For more than two years, one of the four wastewater treatment ponds in the village of Poplar has sat unused, waiting for repairs.
It was damaged in the 2018 Father’s Day flood and the initial $36,000 award provided by the Federal Emergency Management Agency was not enough to cover the scope of work needed.
Village, state and federal leaders, as well as a neighbor with political pull, have all had a hand in appealing that decision. Village Board president Randy Jones said it was a long, tough process that was initially denied.
“Once they denied our claim, I thought it was over,” he said.

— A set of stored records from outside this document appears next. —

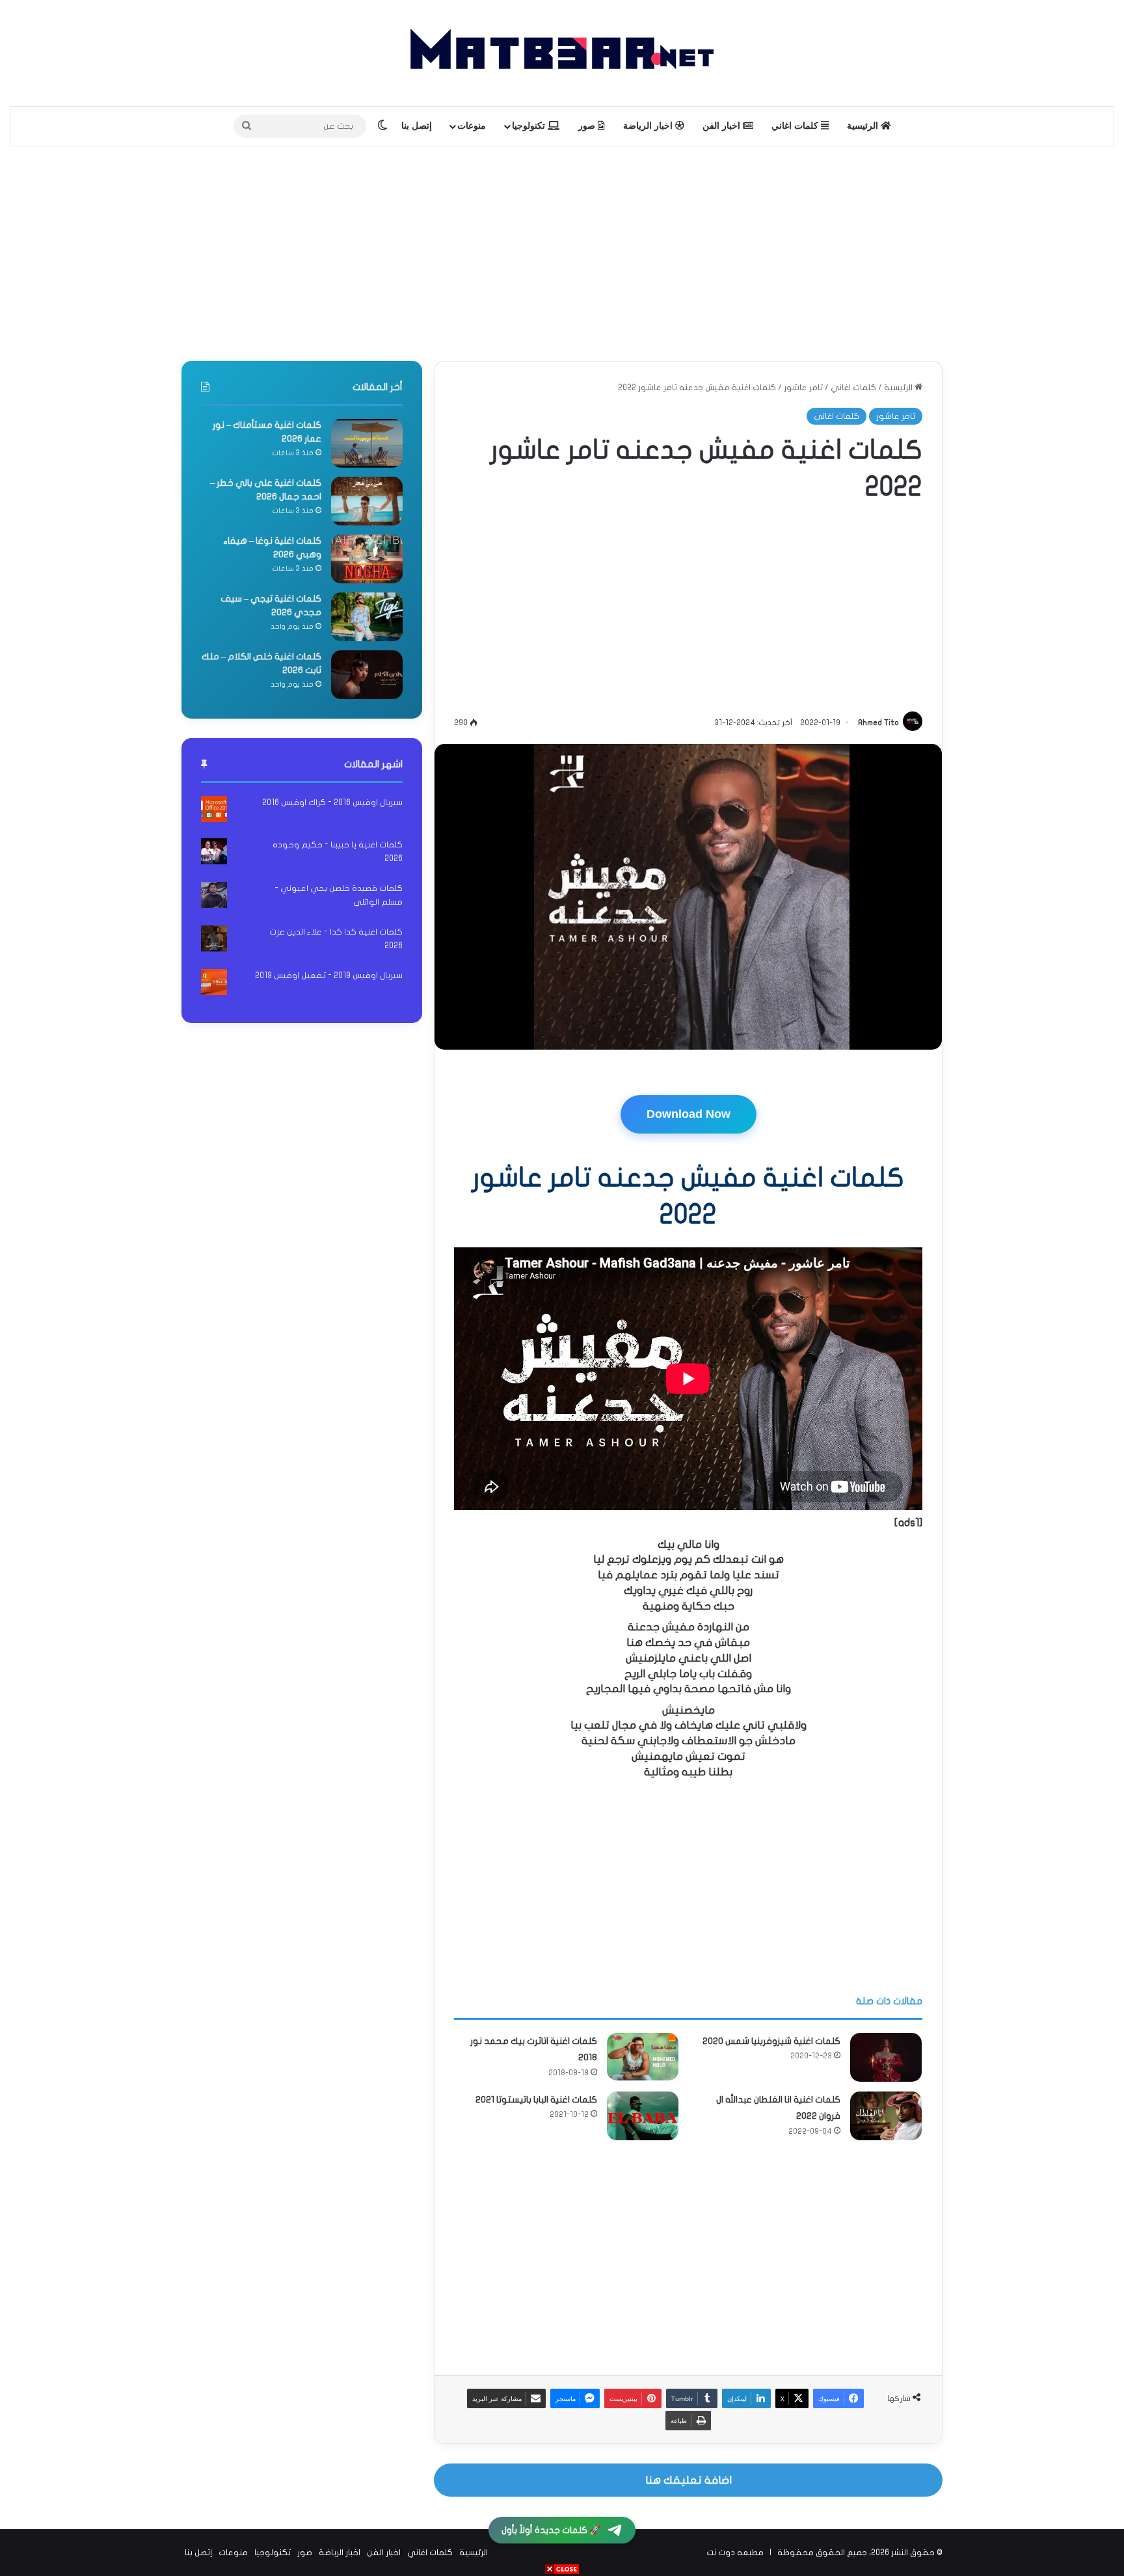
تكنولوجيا (530, 126)
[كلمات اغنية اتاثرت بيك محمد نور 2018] (642, 2056)
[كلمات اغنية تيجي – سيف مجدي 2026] (367, 616)
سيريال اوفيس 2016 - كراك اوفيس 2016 (332, 802)
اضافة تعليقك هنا (688, 2480)
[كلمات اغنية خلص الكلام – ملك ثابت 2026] (367, 674)
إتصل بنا (416, 126)
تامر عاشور (803, 387)
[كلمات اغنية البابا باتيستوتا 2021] (642, 2115)
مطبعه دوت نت (735, 2552)
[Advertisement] (562, 250)
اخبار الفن (722, 126)
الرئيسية (864, 126)
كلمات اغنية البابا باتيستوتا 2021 (536, 2100)
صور (588, 126)
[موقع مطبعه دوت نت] (562, 53)
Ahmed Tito (878, 722)
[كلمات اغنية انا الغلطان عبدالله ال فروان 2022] (886, 2115)
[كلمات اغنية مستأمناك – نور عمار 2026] (367, 443)
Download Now (688, 1114)
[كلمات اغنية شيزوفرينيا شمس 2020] (886, 2057)
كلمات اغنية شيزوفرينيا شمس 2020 (771, 2041)
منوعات (471, 126)
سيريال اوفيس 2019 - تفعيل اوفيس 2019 (329, 975)
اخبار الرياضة (649, 126)
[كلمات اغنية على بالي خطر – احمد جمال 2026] (367, 501)
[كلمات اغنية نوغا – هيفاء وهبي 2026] (367, 559)
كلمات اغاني (796, 126)
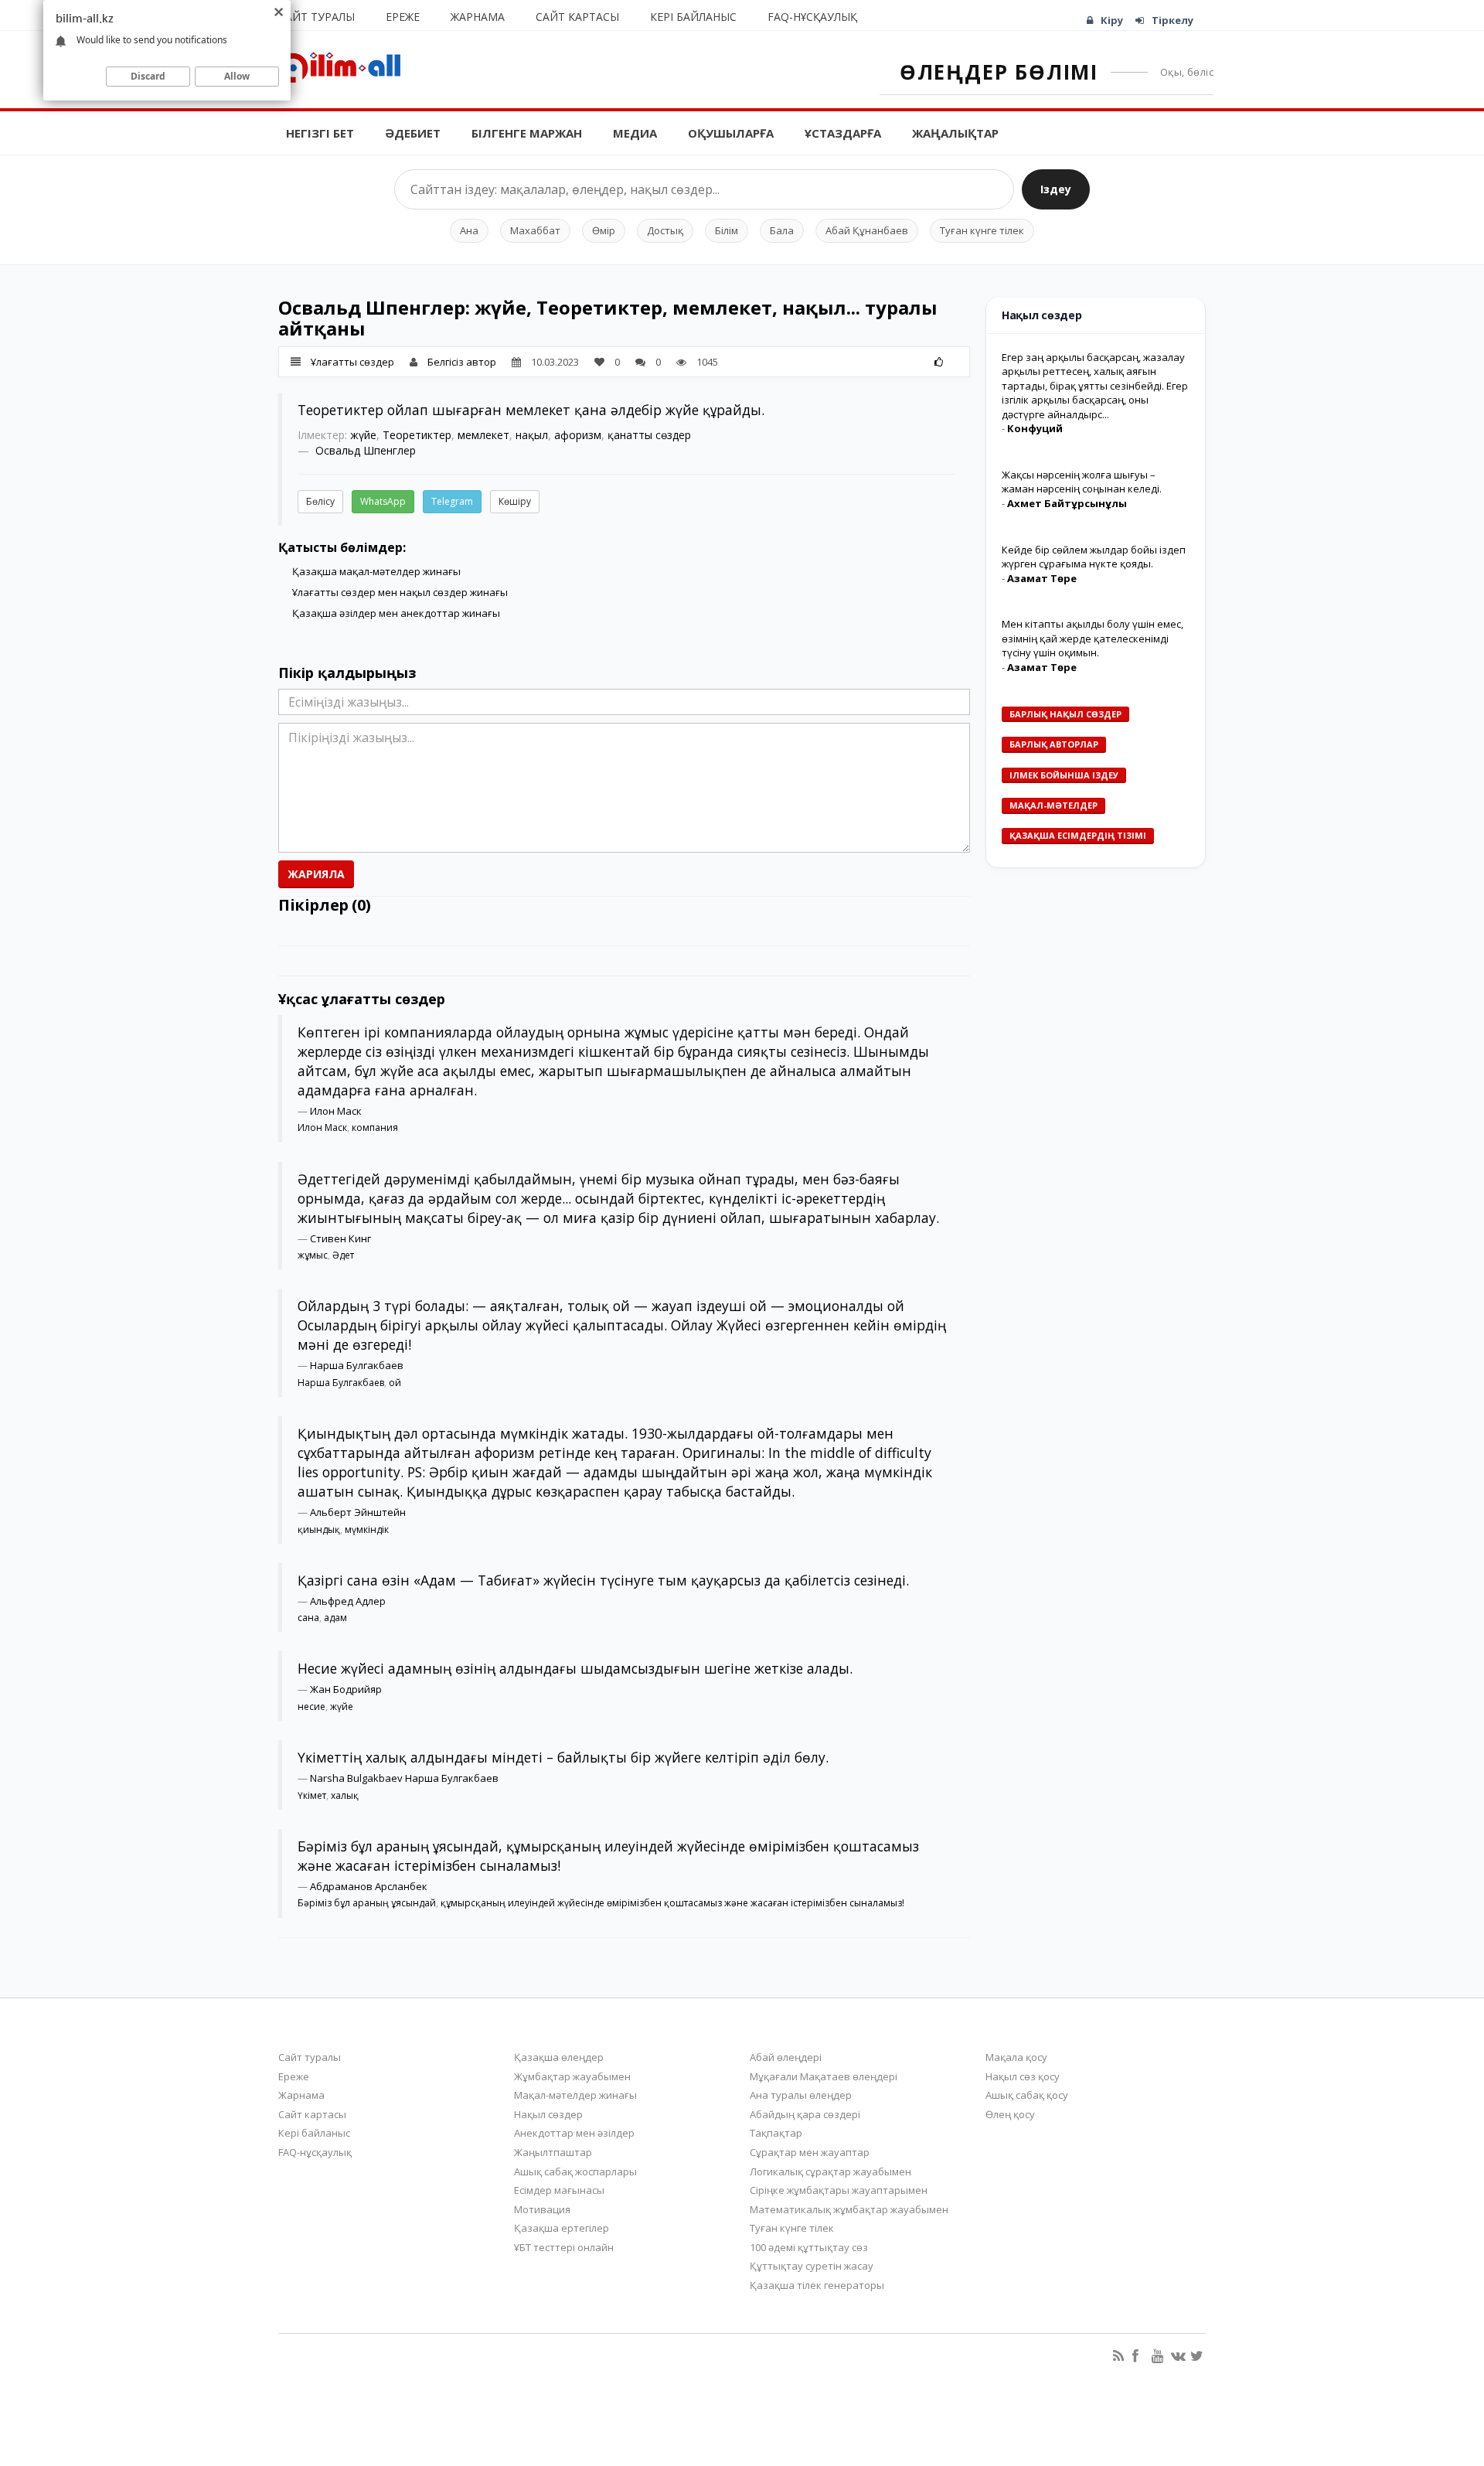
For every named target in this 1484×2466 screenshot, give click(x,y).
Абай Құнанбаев (866, 230)
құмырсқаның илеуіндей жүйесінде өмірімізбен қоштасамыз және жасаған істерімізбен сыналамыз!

FEMA requested additional information, and the village submitted what paperwork it could for the appeal. The last time the agency asked for information, Jones told the engineer to just send a letter outlining the repairs needed.
“There were no more maintenance records to give them. I really didn’t think it was going to work,” Jones said.
On Aug. 31, FEMA notified the village it was granting the additional $58,000 needed to repair the pond.
Jones credited Cody Kamroski with Wisconsin Emergency Management for his knowledge and help searching for possibilities during the process. Poplar resident and former state Sen. Bob Jauch set up a meeting to put Jones in touch with Madison leaders. Others involved included state Sen. Janet Bewley, D-Mason; state Rep. Nick Milroy, D-South Range; and U.S. Sen. Tammy Baldwin, D-Wis.
“I don’t know all what happened behind the scenes, but we had everybody from Nick Milroy and Janet Bewley and Tammy Baldwin and some people from the governor's office and the DNR ... and they all pitched in,” Jones said. “It was everything from our most local politicians to the governor’s office that I had contact with during this two-year-plus period. And I think it probably took every bit of that to get this to work.”
Jauch said it’s an example of how the wheels of government might work slowly, but if you have the right people, things get done.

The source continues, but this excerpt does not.